ACTIVITY
Copy the records below word for word. Stop after the line that contains "Minsara Kanna Song".

DATA
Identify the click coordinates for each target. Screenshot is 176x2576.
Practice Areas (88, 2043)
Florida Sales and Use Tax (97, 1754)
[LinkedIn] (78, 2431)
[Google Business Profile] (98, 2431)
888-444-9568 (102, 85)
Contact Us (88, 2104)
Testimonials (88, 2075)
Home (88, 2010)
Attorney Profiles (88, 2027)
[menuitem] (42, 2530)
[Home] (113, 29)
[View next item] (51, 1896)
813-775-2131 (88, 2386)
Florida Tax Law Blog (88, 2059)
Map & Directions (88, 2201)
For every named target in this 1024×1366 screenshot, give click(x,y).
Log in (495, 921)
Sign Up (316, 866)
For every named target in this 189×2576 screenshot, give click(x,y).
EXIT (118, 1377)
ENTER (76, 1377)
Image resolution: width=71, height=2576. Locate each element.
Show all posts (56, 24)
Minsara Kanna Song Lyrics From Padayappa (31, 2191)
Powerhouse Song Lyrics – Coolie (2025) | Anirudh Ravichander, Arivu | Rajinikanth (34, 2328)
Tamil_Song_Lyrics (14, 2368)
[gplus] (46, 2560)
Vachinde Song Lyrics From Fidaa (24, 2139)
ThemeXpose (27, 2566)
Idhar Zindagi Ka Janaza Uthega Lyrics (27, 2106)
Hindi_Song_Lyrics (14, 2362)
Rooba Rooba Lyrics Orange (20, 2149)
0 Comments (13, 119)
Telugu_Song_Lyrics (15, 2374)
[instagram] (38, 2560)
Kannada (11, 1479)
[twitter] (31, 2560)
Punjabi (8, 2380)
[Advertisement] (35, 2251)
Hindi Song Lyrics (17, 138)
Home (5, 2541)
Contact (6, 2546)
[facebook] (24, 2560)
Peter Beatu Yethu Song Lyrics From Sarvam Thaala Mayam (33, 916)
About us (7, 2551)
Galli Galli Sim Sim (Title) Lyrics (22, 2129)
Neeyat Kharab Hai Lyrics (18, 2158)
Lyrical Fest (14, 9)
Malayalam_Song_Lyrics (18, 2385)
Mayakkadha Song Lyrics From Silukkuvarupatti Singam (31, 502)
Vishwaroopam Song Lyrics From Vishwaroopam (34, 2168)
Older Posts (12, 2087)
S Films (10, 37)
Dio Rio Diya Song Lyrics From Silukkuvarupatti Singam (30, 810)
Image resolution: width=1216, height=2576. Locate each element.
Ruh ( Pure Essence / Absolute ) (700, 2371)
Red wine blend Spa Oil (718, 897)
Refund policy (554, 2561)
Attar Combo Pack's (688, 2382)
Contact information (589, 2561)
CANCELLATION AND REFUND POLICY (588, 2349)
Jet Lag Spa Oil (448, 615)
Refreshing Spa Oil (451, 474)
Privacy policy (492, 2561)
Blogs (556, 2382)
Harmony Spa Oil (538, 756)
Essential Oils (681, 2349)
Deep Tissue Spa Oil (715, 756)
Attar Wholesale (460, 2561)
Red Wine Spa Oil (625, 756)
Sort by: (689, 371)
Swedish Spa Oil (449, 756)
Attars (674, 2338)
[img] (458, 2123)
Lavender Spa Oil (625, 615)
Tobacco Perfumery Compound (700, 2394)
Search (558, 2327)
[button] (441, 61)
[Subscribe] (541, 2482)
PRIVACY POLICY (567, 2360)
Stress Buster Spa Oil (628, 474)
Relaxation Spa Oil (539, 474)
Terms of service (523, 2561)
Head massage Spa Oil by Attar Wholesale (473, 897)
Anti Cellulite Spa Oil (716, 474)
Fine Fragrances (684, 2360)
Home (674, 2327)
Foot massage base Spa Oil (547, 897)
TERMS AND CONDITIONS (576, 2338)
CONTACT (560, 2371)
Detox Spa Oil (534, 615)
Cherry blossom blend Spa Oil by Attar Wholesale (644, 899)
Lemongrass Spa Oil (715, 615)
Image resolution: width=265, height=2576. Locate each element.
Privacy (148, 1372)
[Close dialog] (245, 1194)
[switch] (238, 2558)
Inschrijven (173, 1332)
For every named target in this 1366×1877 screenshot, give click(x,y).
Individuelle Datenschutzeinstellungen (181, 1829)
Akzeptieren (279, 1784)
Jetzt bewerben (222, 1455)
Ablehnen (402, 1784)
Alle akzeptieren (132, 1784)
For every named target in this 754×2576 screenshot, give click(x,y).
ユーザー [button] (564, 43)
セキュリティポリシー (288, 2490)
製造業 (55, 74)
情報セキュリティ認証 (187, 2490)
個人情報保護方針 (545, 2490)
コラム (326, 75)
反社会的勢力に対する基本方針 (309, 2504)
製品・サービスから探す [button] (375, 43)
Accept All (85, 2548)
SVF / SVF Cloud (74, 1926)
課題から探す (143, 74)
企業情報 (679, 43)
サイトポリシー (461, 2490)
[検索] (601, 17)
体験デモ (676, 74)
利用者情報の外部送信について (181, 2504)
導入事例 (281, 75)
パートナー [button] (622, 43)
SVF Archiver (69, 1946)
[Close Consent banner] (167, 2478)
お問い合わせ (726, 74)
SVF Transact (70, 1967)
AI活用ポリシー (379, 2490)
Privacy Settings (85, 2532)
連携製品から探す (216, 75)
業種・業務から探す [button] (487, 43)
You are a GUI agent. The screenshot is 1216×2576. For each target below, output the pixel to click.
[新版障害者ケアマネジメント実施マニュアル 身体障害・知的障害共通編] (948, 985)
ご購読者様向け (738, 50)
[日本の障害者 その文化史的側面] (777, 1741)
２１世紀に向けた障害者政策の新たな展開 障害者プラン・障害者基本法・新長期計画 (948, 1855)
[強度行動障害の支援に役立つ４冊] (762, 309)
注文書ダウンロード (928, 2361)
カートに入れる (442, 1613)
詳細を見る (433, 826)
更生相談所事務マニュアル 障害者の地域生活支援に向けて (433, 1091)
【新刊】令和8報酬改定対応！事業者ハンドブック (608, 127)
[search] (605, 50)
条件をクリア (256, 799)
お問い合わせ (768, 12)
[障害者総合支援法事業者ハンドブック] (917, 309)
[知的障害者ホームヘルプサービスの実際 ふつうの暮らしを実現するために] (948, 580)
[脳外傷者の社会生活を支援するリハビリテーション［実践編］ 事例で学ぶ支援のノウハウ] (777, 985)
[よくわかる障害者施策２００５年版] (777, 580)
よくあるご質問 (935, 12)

WRITTEN RESPONSE
Identify the click coordinates for each target. Screenshot is 176x2576.
Practice Areas (88, 2043)
Florida Sales and Use Tax (97, 1754)
[LinkedIn] (78, 2431)
[Google Business Profile] (98, 2431)
888-444-9568 (102, 85)
Contact Us (88, 2104)
Testimonials (88, 2075)
Home (88, 2010)
Attorney Profiles (88, 2027)
[menuitem] (42, 2530)
[Home] (113, 29)
[View next item] (51, 1896)
813-775-2131 (88, 2386)
Florida Tax Law Blog (88, 2059)
Map & Directions (88, 2201)
For every named target in this 1024×1366 screenshot, give click(x,y).
Log in (495, 921)
Sign Up (316, 866)
For every named target in this 189×2576 screenshot, give click(x,y).
EXIT (118, 1377)
ENTER (76, 1377)
Image resolution: width=71, height=2576. Locate each element.
Show all posts (56, 24)
Minsara Kanna Song Lyrics From Padayappa (31, 2191)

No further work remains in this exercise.